> Task requirements
Please return exactly the lines from the one containing "[Support] (684, 29)" through the end of the records, including both.

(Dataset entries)

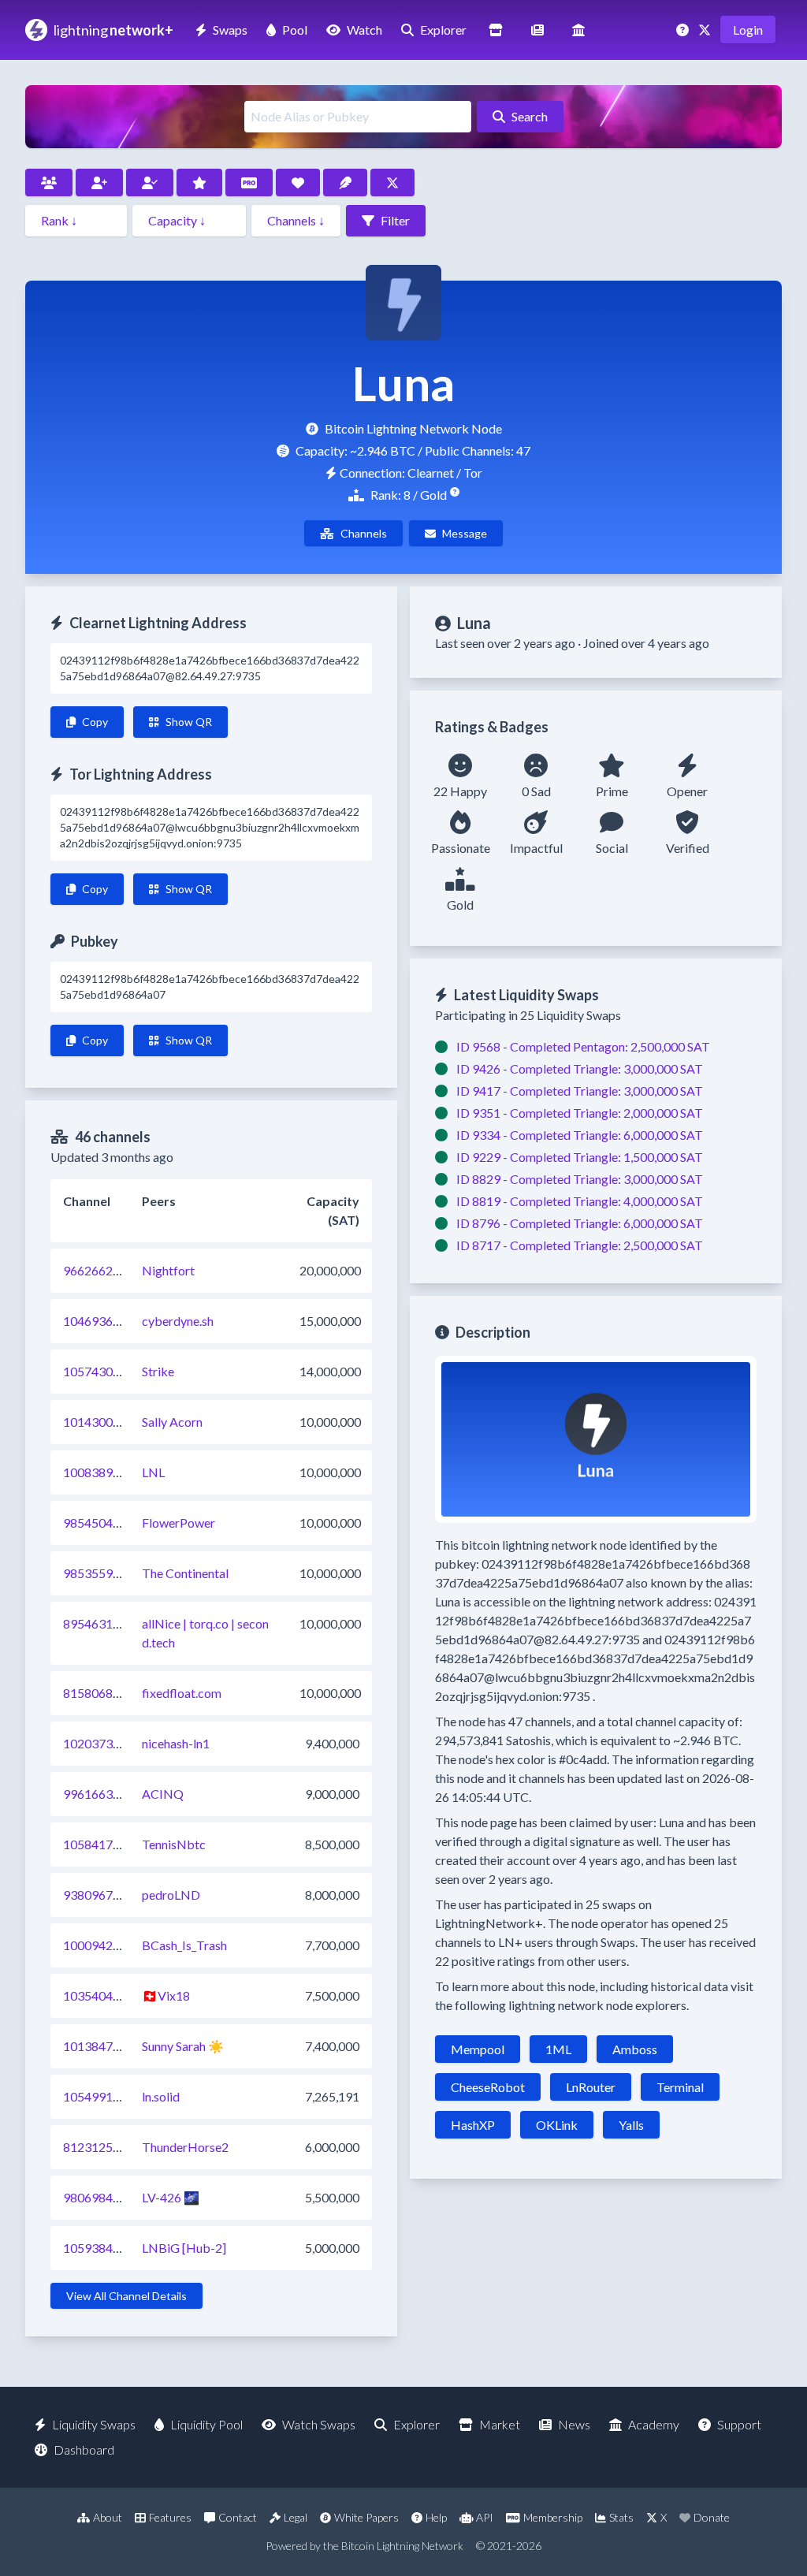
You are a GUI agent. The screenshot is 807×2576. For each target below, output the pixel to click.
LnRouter (590, 2086)
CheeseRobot (488, 2086)
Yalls (631, 2124)
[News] (537, 29)
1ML (558, 2049)
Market (499, 2424)
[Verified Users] (149, 182)
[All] (49, 182)
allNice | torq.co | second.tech (205, 1633)
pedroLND (171, 1894)
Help (436, 2517)
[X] (706, 29)
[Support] (684, 29)
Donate (712, 2517)
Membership (552, 2517)
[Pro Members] (249, 182)
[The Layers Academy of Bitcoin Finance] (578, 29)
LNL (153, 1472)
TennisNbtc (174, 1844)
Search (529, 116)
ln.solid (161, 2096)
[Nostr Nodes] (345, 182)
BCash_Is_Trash (184, 1945)
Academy (653, 2424)
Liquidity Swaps (94, 2424)
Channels (363, 533)
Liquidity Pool (206, 2424)
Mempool (477, 2049)
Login (748, 29)
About (107, 2517)
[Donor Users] (298, 182)
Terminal (680, 2086)
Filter (395, 220)
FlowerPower (178, 1522)
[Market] (495, 29)
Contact (237, 2517)
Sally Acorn (172, 1421)
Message (464, 533)
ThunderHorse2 (185, 2146)
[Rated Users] (199, 182)
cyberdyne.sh (178, 1320)
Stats (621, 2517)
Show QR (188, 721)
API (484, 2517)
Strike (158, 1371)
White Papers (366, 2517)
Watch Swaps (318, 2424)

> Expected answer
[Support] (684, 29)
Donate (712, 2517)
Membership (552, 2517)
[Pro Members] (249, 182)
[The Layers Academy of Bitcoin Finance] (578, 29)
LNL (153, 1472)
TennisNbtc (174, 1844)
Search (529, 116)
ln.solid (161, 2096)
[Nostr Nodes] (345, 182)
BCash_Is_Trash (184, 1945)
Academy (653, 2424)
Liquidity Swaps (94, 2424)
Channels (363, 533)
Liquidity Pool (206, 2424)
Mempool (477, 2049)
Login (748, 29)
About (107, 2517)
[Donor Users] (298, 182)
Terminal (680, 2086)
Filter (395, 220)
FlowerPower (178, 1522)
[Market] (495, 29)
Contact (237, 2517)
Sally Acorn (172, 1421)
Message (464, 533)
ThunderHorse2 (185, 2146)
[Rated Users] (199, 182)
cyberdyne.sh (178, 1320)
Stats (621, 2517)
Show QR (188, 721)
API (484, 2517)
Strike (158, 1371)
White Papers (366, 2517)
Watch Swaps (318, 2424)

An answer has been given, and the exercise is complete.